I've pounded on the IDL->XML mapping issue numerous times in various forums with
limited traction, mostly I assume because of the large cultural discontinuity
between those two worlds. Still, I really believe it's an important issue. With
a standard way of doing that, standard RPC semantics and transport, and an
interface query capability we'd have a huge technological capability that would
be both (a) quite simple and (b) quite powerful. I call the result XORBA, the
XML Object Request Broker Architecture.
But communicating components ala CORBA is only a first step. There's a whole
class of loosely-coupled (in terms of space, time, and interfaces) distributed
apps that need a higher-level set of abstractions. Being a long-term Linda fan,
I'm a huge advocate of "generative communications." A simple set of abstractions
/ operations over XORBA gets you a long way: a notion of a named "communication
space," i.e a web page with simple operations for inserting, associatively
querying / reading, and removing XML objects from said space plus a few ancillary
operations related to leasing and parameterizable semantics on a per-space basis,
and voila you've got something really interesting. Let's call it XELDA, the XML
Extensible Linda-like Distribution Architecture. Move over Jini / Javaspaces,
here's the real deal.
Furthermore, you could take a few cues from Plan 9's "plumbing" architecture and
use triggers on insert to semantically rewrite incoming objects / queries based
on their content; this gives you a further level of language-driven configurable
decoupling that abstracts away from peer A having to know peer B's particular
message format in order to communicate.
One of the big problems -w- Linda is that, as a simplifying assumption, it
imposes a particular set of semantics on tuple spaces. To wit, tuples are
retained indefinitely until explicitly removed; there is no partial order
imposed on tuple matching based on time of insert; and objects that can identify
a tuple are free to remove it, potentially forever. These three things conspire
to create distributed garbage and unreliable ordered communication patterns over
time. Systems like Cogent Research's Linda-based UNIX-like OS back in the late
80s imposed ordered communication to great effect; systems like Javaspaces deal
with the distributed garbage problem via Leasing. My contention is that, in
order to insure flexibility, these semantic "option sets" should be determined,
standardized, and made configurable on a per-space basis.

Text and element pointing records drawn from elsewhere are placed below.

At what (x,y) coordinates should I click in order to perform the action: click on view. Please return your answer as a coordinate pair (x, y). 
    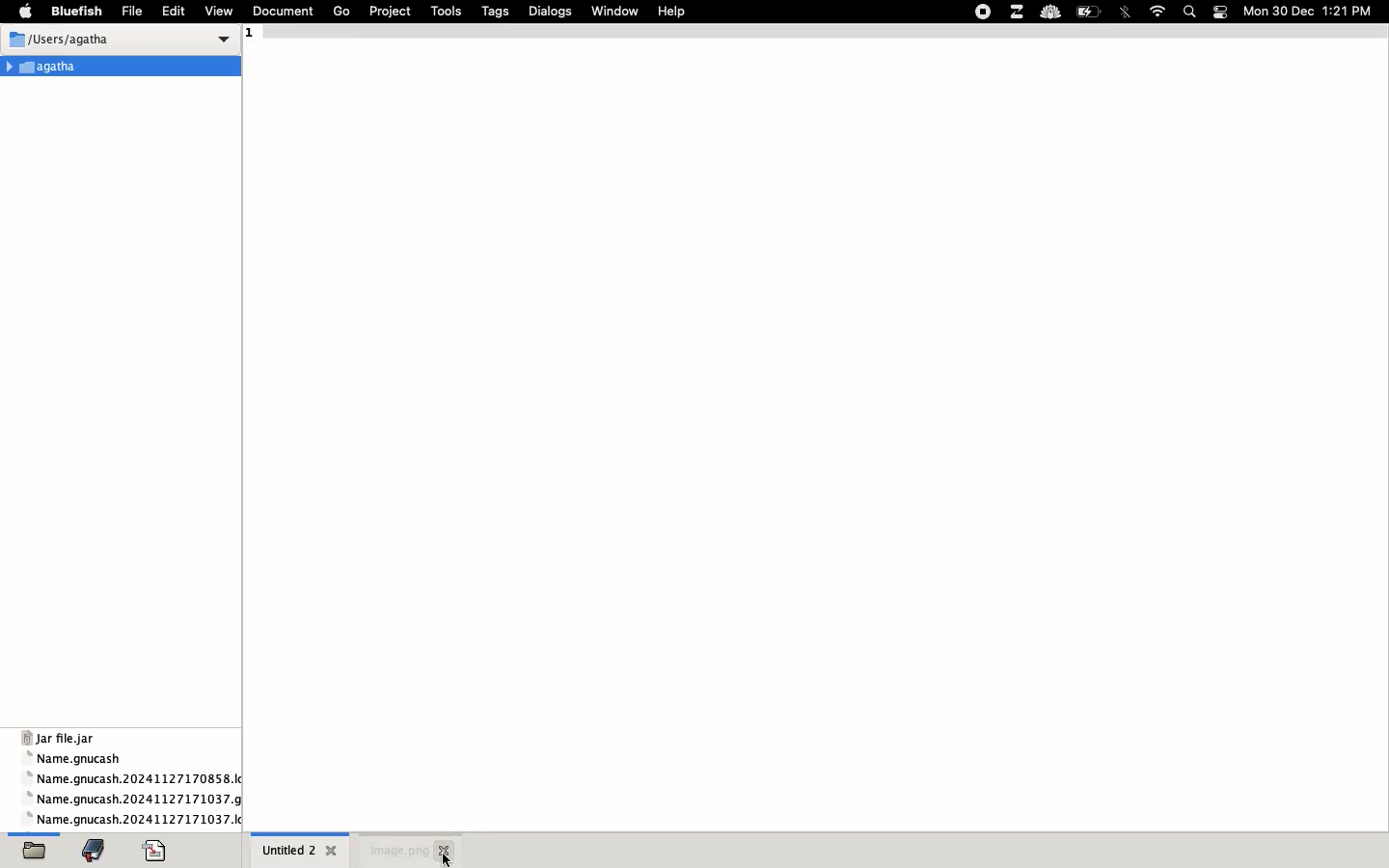
    Looking at the image, I should click on (220, 13).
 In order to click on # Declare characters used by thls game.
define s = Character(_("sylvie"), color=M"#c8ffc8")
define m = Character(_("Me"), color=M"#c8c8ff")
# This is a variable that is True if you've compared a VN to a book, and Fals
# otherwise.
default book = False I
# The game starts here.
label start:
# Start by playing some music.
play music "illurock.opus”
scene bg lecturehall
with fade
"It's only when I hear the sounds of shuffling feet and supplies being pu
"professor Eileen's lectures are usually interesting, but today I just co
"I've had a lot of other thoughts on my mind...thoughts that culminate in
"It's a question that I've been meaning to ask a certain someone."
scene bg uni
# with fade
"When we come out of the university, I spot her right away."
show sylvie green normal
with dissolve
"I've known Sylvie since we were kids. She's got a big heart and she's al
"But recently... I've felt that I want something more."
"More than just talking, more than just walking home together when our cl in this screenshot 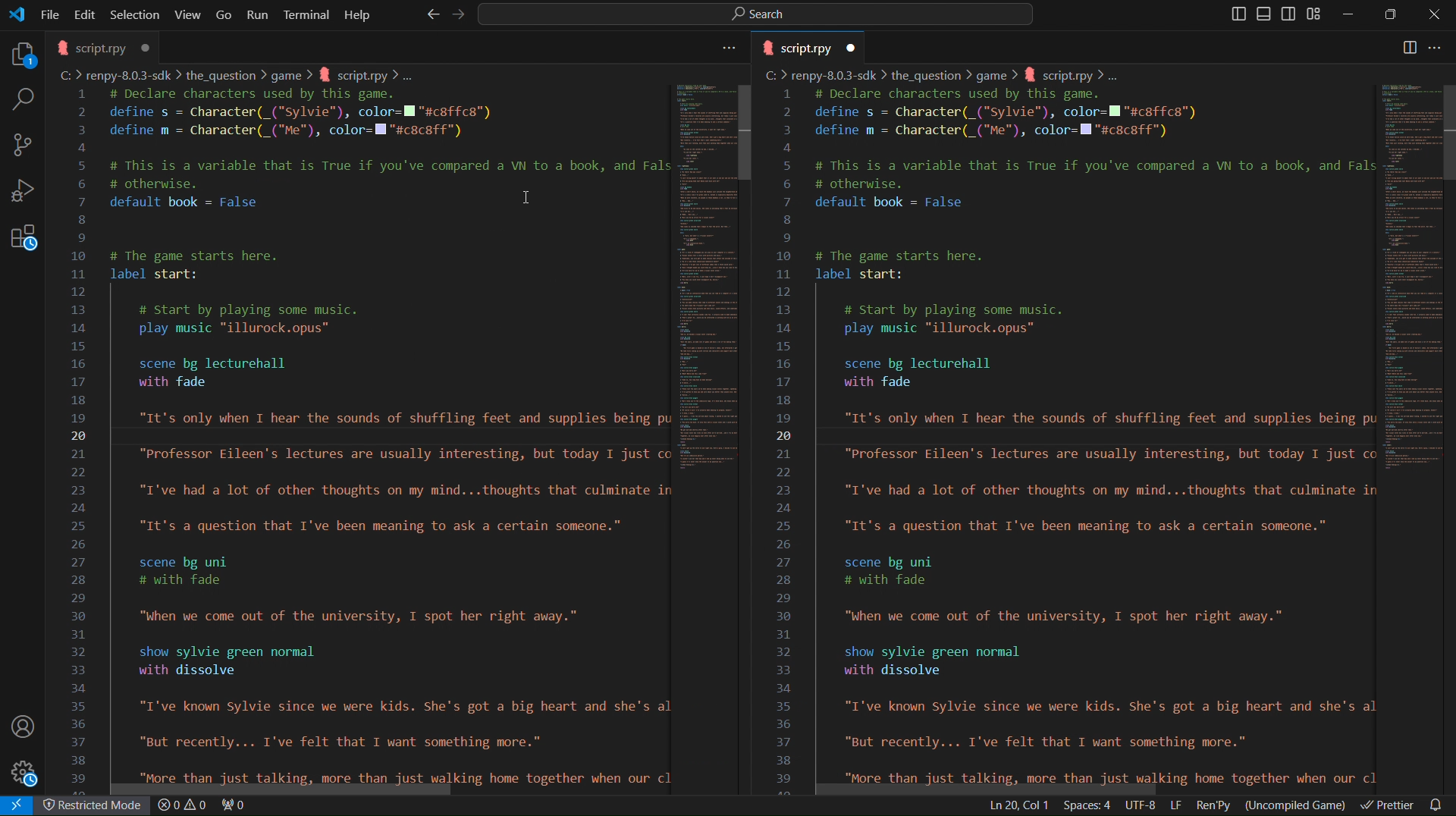, I will do `click(382, 435)`.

One option that I've never seen implemented but which is particularly useful in
the context of presence is something I call "antileasing." It's long been my
contention that presence is most easily thought of as a generative system, where
clients asserting presence are in essence inserting tuples into a tuplespace.

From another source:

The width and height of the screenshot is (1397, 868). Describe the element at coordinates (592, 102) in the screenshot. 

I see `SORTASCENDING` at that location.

Leasing takes care of the problem of (eventually) de-asserting presence when a
client fails or goes offline; but the problem remains that you need some simple
semantic mechanism for ensuring that nobody else can de-assert presence by
removing your tuple from the space. Rather than create some totally gnarly
security system, "antileasing" takes care of this. An antilease is something
that is specified by the client on insertion of a tuple into a space; it says,
basically, "nobody but me is allowed to remove this tuple from the space for
longer than X." If someone *does* remove the tuple for longer than X, the system
itself re-inserts the removed tuple after the antilease expires. With something
like that, you basically have all the semantics you need to do buddy lists and
instant messaging w/o some gnarly app-specific state machine and protocol.